The Citizenship Amendment Bill, which was passed by Parliament on Wednesday, faces its first lawful test as the Indian Union Muslim League (IUML) has chosen to record a writ request in the Supreme Court against the antagonistic enactment.
The IUML had before said it would challenge the bill in the zenith court once it is passed by Parliament as it stated that the enactment abuses Article 14 of the Constitution by getting religion-based citizenship.
The bill, which tries to give Indian citizenship to non-Muslim outcasts from Pakistan, Afghanistan and Bangladesh who confronted strict mistreatment there, has been panned by the Opposition for being prejudicial.
The bill was passed with 125 votes in support and 105 against it in the Rajya Sabha as other than BJP and its partners, for example, the Janata Dal (United) and Shiromani Akali Dal (SAD), the enactment was bolstered by the All India Anna Dravida Munnetra Kazhagam (AIADMK), Biju Janata Dal (BJD), Telugu Desam Party (TDP) and the YSR Congress.
Answering to a six-and-a-half-hour banter on the Bill, Union Home Minister Amit Shah said the bill tries to give citizenship to aggrieved minorities in the three nations and not remove citizenship of anybody. He dismissed the Opposition charge that the Bill was against Muslims and said they don't have anything to fear.

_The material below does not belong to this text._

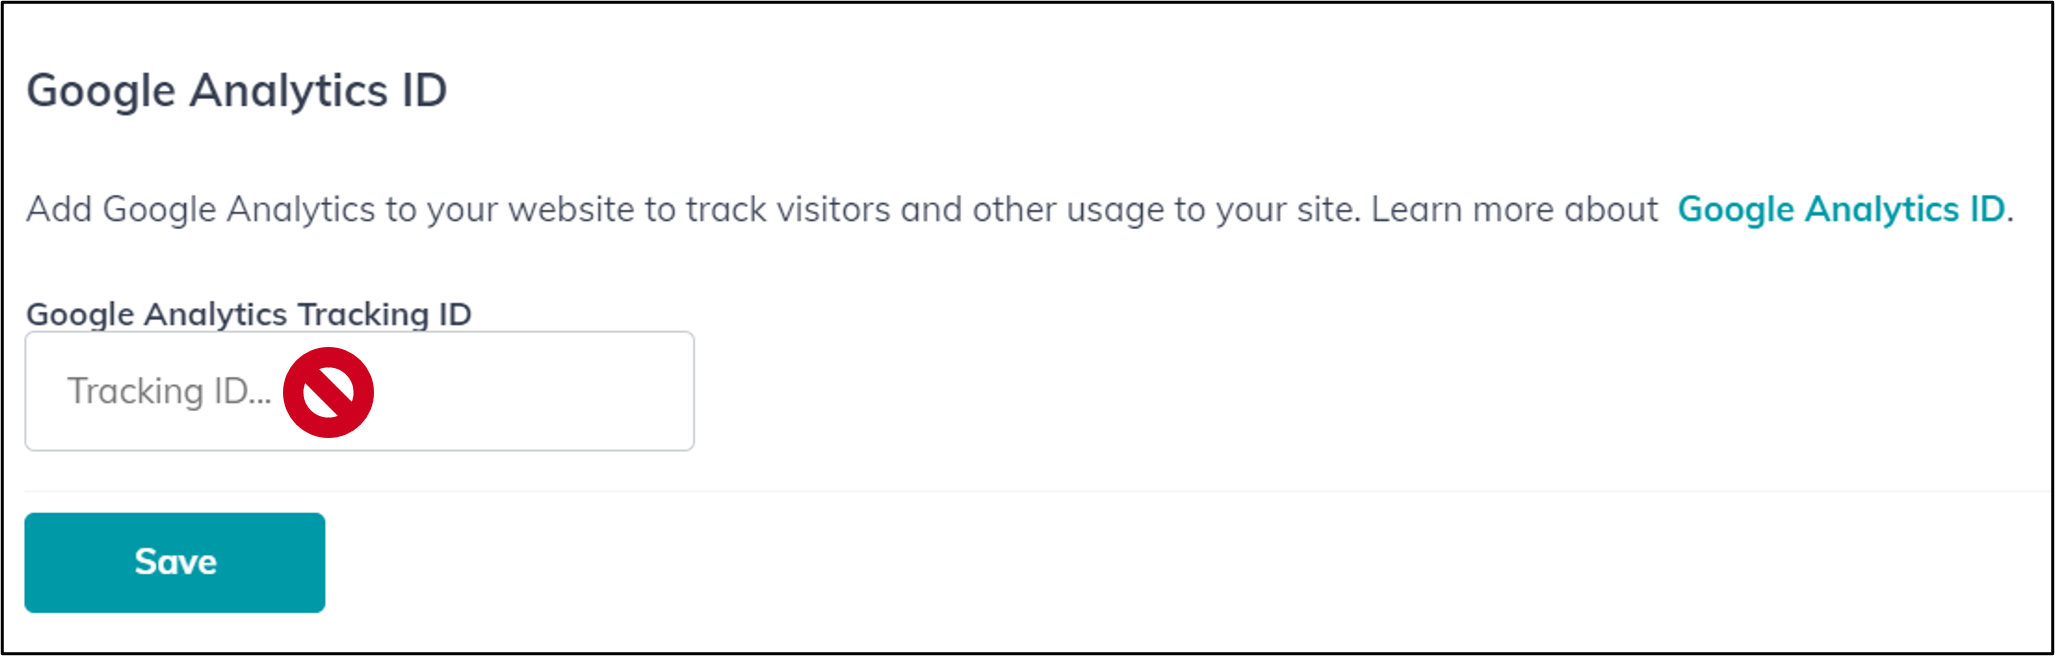Open the Google Analytics ID help link

click(1841, 209)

The enactment cruised through even as Assam and its neighboring states in the Northeast seen extraordinary fights on Wednesday over the gigantically emotive bill. Guwahati was put under inconclusive time limit and versatile internet providers were cut off for 24 hours starting 7 pm on Wednesday, with Tripura previously confronting a 48-hour web barricade.

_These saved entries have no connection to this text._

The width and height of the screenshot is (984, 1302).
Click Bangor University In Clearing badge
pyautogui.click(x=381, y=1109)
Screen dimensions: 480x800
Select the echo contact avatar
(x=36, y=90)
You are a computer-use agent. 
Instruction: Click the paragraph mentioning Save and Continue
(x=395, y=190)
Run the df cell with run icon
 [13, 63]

Head administrator Narendra Modi portrayed the Bill's entry as a "milestone day" for India and its ethos of sympathy and fraternity. The Bill will "mitigate sufferings of numerous who confronted mistreatment for quite a long time", he composed on Twitter.

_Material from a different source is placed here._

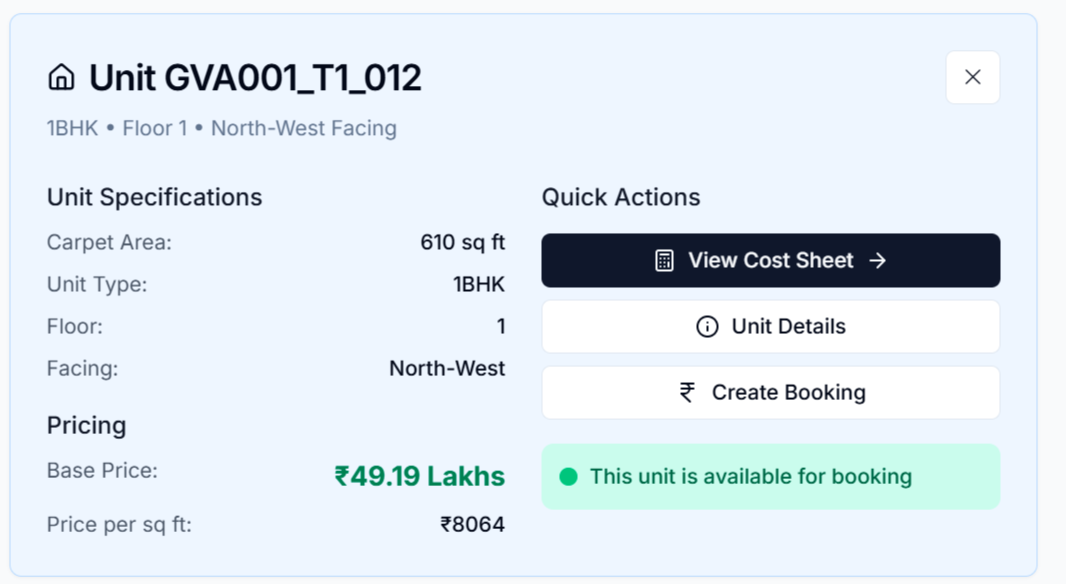This screenshot has width=1066, height=584.
Task: Click the calculator icon in View Cost Sheet
Action: tap(664, 261)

Be that as it may, Congress president Sonia Gandhi said it denotes a "dim day" in the sacred history of India and is a "triumph of biased and extremist powers" over the nation's pluralism.
In an emphatic proclamation gave following the Bill was passed, Gandhi said the bill isn't only an attack against the everlasting standards of correspondence and strict non-segregation that have been revered in the Constitution, however speaks to a dismissal of an India that would be a free country for every one of her kin, independent of religion, locale, station, statement of faith, language or ethnicity.